> Given request 1: According to the Citizen Advocacy article, in which newsletter was it published?
> Given request 2: Copy out the passage of the Citizen Advocacy article between "Published in Inroads, the" and "and policy documents.", inclusive.

Swimming against the tide: why Citizen Advocacy will not gain wide acceptance

Mitchel Peters

Published in Inroads, the newsletter of Citizen Advocacy Eastern Suburbs, Issue 1 (October - December, 1995)  


This is one of a series of articles by Mitchel Peters.

These are located on the Citizen Advocacy Network website,

in the section on articles and policy documents.


 

One sure way of avoiding disillusionment is not to harbour illusions in the first place. People who have limited contact with, or who possess a superficial knowledge of, Citizen Advocacy quite often have a distorted sense of perspective about the scale of its impact, overestimating the number of people in need which Citizen Advocacy is able to help. Unrealistic expectations about the magnitude of Citizen Advocacy's capacity will, eventually but invariably, lead to disillusionment.

Not that there is anything illusory about the potential for Citizen Advocacy to make a significant, positive difference in the lives of people who have been recruited as proteges of the programme. However, in terms of its numerical scope, Citizen Advocacy will never be able to find committed citizens for all people with disabilities who need advocates. Nor will the continued presence of Citizen Advocacy result in the cataclysmic transformation of the human service landscape, ushering in more responsive, accountable services on a gargantuan scale.

Realistically, Citizen Advocacy will remain an effective, but nonetheless quantitatively limited response to the

needs of people with disabilities, because it is unlikely to gain wide acceptance in our society. By acceptance, I mean not only passive approval of the concept, but also active involvement in a citizen advocacy programme -- as advocates, board members, and so on. However, Citizen Advocacy's "failure" to attract universal appeal must be understood in the context of the attitudinal trends of our society. The observations below offer some explanation as to why, in its philosophy and practice, Citizen Advocacy will continue to swim against the tide of dominant values in our culture.

1. Whereas our society is becoming increasingly selfish, Citizen Advocacy asks people to consider the interests of others.

It can be cogently argued that our society increasingly condones -- indeed exalts -- the selfish pursuits of individual interests to the detriment of others' well-being. The I'm-all-right-Jack social Darwinism which permeates our society necessarily means that people in need are likely to be overlooked or dismissed as encumbrances

to the attainment of the culturally legitimised, self-promoting goals of many individuals. In such a self-centred social environment, Citizen Advocacy stands in contradiction by appealing to people to be "others-centred."

2. Whereas our society does not value people with disabilities, Citizen Advocacy asks people to ally themselves with individuals with disabilities.

> Data section:

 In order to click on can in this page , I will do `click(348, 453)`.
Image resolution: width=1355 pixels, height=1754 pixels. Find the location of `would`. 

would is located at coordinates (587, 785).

> Written solution 1: It was published in Inroads, the newsletter of Citizen Advocacy Eastern Suburbs, Issue 1 (October–December 1995).

> Written solution 2:
Published in Inroads, the newsletter of Citizen Advocacy Eastern Suburbs, Issue 1 (October - December, 1995)  


This is one of a series of articles by Mitchel Peters.

These are located on the Citizen Advocacy Network website,

in the section on articles and policy documents.